:: TASK INPUTS ::
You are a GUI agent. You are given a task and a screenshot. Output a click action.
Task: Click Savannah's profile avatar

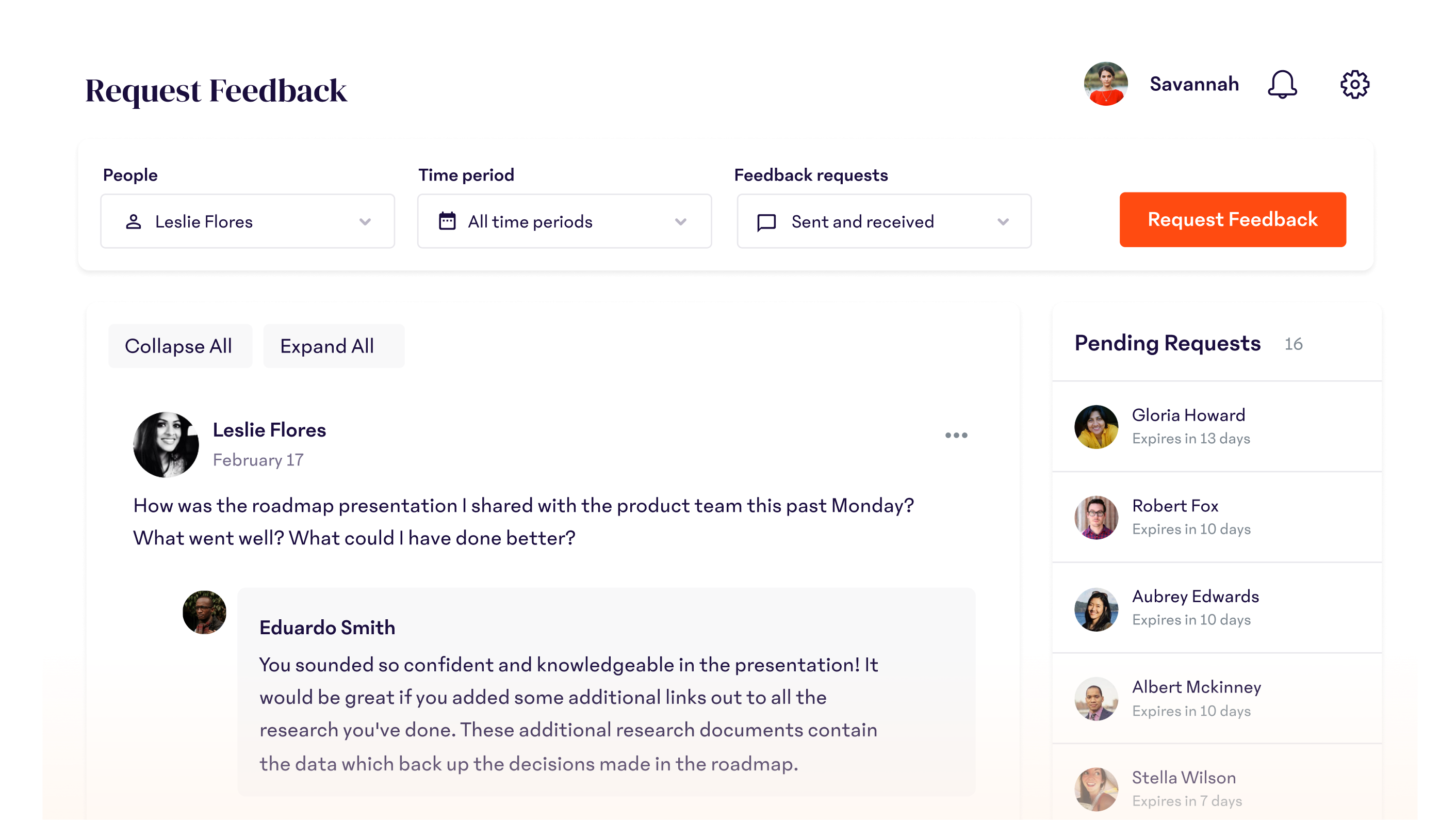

--

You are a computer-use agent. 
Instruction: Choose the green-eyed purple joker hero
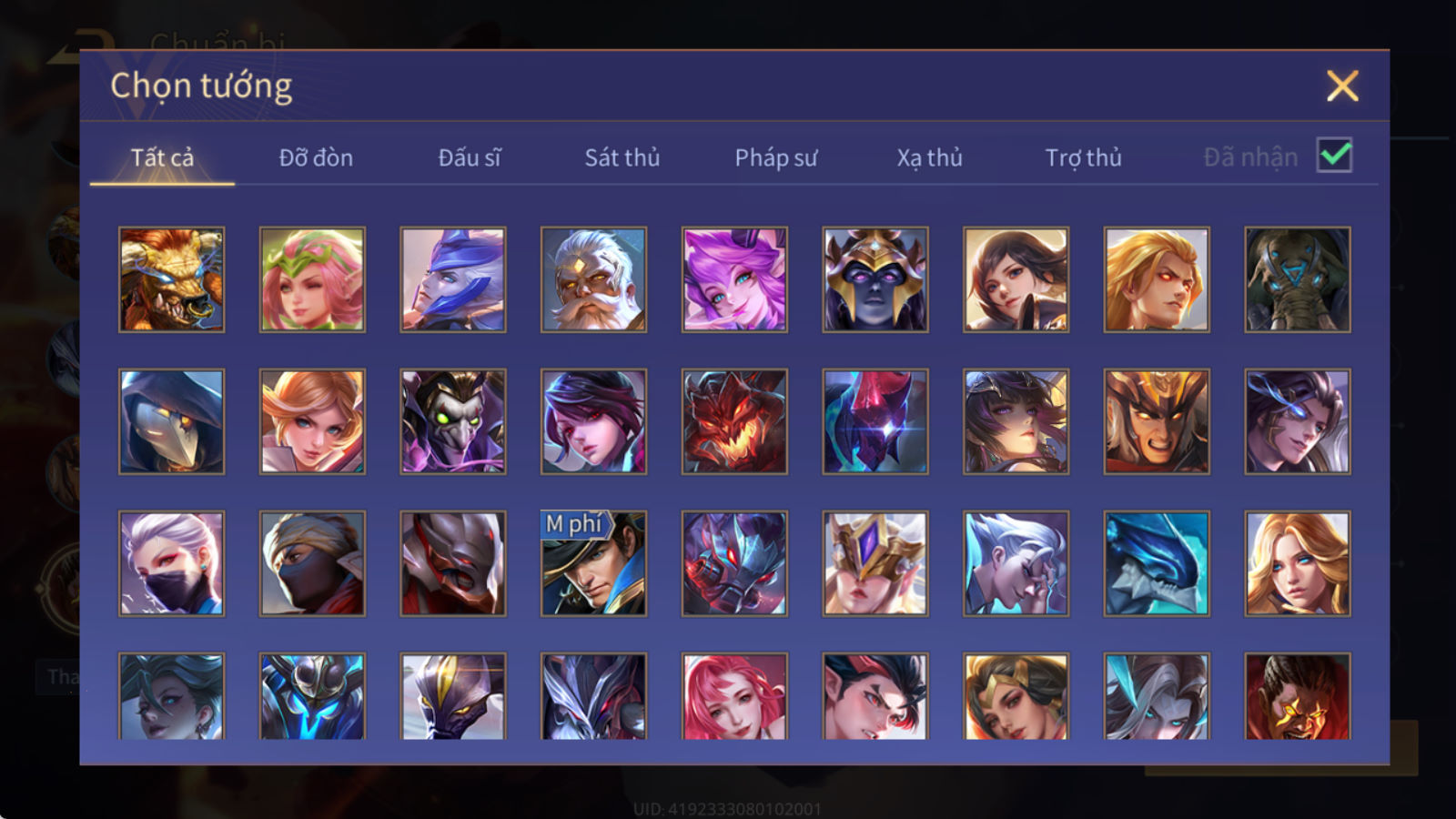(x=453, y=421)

---

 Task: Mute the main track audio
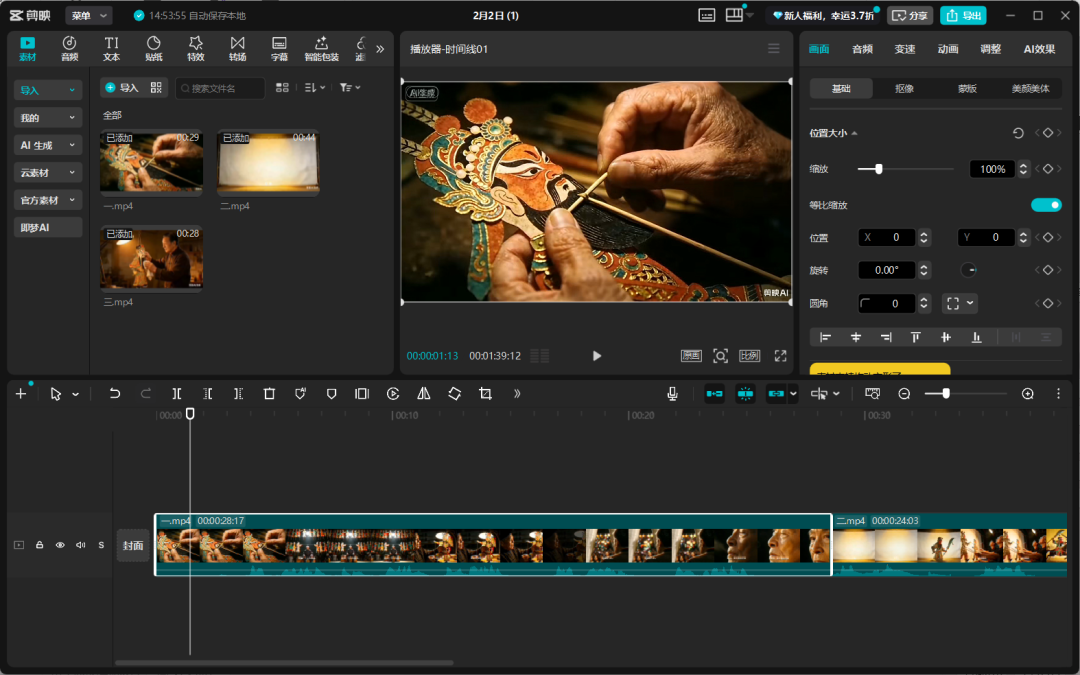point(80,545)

:: EXERCISE ::
From the material above, retype precisely the lines between the line holding "You are a GUI" and the line holding "Task: Click Savannah's profile avatar", inclusive, and nothing beyond them.

:: SOLUTION FOR THIS PROBLEM ::
You are a GUI agent. You are given a task and a screenshot. Output a click action.
Task: Click Savannah's profile avatar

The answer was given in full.